## Instructions to follow
Please reproduce the lines that begin at the one containing "The image size is (808, 688)." and stop after the one containing "coordinates (471, 529).", replacing "image size" with "frame size" and leaving everything else unchanged.

## Data for processing
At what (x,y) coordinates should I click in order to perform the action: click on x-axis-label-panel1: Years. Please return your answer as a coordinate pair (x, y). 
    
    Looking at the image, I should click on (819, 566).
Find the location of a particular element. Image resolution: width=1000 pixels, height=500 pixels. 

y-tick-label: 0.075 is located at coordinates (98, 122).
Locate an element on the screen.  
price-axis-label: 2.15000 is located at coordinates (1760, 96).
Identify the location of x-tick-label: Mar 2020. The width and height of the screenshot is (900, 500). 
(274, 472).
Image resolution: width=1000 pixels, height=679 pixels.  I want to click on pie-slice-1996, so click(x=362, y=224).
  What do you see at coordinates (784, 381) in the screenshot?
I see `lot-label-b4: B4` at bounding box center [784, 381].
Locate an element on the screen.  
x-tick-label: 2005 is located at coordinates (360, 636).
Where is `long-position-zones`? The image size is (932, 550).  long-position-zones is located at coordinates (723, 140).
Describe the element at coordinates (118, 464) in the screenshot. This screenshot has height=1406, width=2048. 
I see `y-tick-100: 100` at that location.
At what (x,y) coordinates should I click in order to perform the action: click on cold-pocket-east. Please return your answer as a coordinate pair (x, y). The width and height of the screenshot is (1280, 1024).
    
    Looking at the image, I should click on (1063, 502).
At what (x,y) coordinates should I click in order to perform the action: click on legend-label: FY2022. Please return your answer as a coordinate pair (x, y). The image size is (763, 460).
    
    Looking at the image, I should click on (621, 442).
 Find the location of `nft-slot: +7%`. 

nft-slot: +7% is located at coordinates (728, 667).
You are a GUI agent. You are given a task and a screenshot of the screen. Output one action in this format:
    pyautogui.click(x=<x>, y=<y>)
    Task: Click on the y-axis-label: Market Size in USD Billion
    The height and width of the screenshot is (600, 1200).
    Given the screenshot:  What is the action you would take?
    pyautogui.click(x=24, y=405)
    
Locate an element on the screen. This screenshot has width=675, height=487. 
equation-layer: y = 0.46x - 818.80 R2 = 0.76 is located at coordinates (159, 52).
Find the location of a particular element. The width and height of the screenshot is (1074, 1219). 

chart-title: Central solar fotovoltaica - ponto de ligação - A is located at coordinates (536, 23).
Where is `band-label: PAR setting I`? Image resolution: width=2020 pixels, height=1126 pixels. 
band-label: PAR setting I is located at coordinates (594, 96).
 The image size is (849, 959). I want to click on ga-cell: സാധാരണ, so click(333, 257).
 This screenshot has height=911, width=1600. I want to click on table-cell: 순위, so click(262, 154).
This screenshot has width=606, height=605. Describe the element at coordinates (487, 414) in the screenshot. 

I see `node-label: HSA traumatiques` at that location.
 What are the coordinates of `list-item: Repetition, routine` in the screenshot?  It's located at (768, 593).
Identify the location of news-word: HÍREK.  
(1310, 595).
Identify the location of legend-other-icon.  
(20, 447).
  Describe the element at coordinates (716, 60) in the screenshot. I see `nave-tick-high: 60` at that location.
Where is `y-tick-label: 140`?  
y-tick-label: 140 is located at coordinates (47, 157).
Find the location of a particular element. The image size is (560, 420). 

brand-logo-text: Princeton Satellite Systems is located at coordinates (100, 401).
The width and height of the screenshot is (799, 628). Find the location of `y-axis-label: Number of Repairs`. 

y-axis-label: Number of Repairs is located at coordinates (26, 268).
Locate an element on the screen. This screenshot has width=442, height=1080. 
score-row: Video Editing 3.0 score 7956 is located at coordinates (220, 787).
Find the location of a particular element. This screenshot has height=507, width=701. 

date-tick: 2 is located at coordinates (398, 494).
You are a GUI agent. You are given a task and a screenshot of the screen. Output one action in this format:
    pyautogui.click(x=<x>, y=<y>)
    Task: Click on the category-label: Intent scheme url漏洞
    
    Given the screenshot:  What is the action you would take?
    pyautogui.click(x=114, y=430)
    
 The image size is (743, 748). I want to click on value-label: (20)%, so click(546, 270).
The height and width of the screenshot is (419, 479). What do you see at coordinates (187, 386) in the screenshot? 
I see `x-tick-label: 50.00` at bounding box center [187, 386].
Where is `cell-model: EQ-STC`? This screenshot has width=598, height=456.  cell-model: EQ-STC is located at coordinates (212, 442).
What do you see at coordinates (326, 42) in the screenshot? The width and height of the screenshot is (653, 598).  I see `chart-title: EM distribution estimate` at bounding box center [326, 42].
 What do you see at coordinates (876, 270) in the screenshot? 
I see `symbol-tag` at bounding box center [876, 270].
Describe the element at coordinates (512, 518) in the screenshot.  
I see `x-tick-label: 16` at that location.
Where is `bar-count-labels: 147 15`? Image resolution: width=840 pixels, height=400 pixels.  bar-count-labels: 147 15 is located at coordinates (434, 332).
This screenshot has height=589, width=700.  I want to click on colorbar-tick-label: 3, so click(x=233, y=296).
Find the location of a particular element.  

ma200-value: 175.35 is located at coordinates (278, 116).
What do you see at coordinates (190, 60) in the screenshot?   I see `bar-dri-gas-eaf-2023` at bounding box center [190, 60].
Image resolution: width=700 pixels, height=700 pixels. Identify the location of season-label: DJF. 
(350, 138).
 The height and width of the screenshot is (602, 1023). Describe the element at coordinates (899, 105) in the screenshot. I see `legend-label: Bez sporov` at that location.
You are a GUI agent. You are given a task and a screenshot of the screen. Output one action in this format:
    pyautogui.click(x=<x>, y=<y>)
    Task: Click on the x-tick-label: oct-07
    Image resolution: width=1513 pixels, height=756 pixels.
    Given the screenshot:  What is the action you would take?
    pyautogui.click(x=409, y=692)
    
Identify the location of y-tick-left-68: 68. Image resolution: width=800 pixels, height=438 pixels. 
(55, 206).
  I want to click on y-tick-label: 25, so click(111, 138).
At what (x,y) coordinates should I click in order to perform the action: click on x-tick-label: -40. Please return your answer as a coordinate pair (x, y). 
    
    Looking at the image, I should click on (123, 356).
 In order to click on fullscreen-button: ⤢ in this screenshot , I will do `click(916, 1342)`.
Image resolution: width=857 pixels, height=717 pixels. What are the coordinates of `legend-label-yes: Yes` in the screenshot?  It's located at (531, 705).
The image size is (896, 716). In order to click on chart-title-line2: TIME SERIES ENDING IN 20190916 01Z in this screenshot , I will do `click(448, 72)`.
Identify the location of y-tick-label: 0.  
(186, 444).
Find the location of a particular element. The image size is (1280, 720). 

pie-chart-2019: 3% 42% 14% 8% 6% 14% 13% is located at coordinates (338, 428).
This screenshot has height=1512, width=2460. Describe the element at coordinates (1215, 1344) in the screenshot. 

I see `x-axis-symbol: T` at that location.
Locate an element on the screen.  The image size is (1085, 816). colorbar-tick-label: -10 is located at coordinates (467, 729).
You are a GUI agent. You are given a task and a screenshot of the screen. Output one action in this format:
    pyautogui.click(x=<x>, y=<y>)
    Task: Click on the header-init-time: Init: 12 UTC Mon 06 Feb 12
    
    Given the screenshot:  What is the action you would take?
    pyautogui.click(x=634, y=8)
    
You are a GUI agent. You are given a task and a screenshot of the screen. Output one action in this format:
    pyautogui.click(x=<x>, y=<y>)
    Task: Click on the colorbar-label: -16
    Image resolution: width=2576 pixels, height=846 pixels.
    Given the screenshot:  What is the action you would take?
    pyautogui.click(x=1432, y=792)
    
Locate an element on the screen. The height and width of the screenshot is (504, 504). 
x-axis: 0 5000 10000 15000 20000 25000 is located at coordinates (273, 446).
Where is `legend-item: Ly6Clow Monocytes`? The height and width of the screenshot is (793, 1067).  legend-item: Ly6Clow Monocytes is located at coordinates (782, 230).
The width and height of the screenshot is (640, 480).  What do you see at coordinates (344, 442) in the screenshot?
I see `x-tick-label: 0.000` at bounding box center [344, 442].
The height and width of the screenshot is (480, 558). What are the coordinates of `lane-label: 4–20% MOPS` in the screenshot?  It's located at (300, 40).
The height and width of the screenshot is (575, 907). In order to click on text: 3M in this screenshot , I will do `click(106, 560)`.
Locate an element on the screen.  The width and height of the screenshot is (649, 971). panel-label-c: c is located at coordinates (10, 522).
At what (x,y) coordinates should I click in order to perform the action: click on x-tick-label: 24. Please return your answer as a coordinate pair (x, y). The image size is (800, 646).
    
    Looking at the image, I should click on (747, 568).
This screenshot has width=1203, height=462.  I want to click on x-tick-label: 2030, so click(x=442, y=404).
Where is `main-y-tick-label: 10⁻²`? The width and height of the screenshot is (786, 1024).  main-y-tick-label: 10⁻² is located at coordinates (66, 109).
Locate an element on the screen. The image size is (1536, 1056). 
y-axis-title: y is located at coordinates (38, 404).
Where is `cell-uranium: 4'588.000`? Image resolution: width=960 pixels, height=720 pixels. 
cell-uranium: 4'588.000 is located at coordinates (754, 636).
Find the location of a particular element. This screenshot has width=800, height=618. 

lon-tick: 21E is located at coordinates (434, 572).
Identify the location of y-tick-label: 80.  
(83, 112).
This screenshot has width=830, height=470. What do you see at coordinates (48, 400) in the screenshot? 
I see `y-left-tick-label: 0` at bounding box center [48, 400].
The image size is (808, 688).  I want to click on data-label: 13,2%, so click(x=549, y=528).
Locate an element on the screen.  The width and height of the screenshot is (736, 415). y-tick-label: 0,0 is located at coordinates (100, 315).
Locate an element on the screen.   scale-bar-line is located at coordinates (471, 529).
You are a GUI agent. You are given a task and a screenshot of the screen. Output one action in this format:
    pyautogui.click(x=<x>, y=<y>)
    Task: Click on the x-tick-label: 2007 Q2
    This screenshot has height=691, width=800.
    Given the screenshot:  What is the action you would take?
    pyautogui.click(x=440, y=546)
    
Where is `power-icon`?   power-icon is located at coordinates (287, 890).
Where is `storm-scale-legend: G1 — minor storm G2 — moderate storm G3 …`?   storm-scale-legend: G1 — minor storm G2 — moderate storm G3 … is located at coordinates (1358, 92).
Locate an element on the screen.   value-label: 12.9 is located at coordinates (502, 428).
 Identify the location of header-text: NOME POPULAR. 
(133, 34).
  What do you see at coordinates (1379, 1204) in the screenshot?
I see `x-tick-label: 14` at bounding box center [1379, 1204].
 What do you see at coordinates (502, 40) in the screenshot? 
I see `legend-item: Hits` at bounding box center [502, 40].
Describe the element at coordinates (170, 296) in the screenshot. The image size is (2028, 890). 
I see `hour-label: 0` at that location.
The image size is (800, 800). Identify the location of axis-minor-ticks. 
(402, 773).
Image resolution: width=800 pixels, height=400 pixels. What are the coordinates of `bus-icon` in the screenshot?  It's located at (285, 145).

## Solution to this exercise
The frame size is (808, 688).  I want to click on data-label: 13,2%, so click(x=549, y=528).
Locate an element on the screen.  The width and height of the screenshot is (736, 415). y-tick-label: 0,0 is located at coordinates (100, 315).
Locate an element on the screen.   scale-bar-line is located at coordinates (471, 529).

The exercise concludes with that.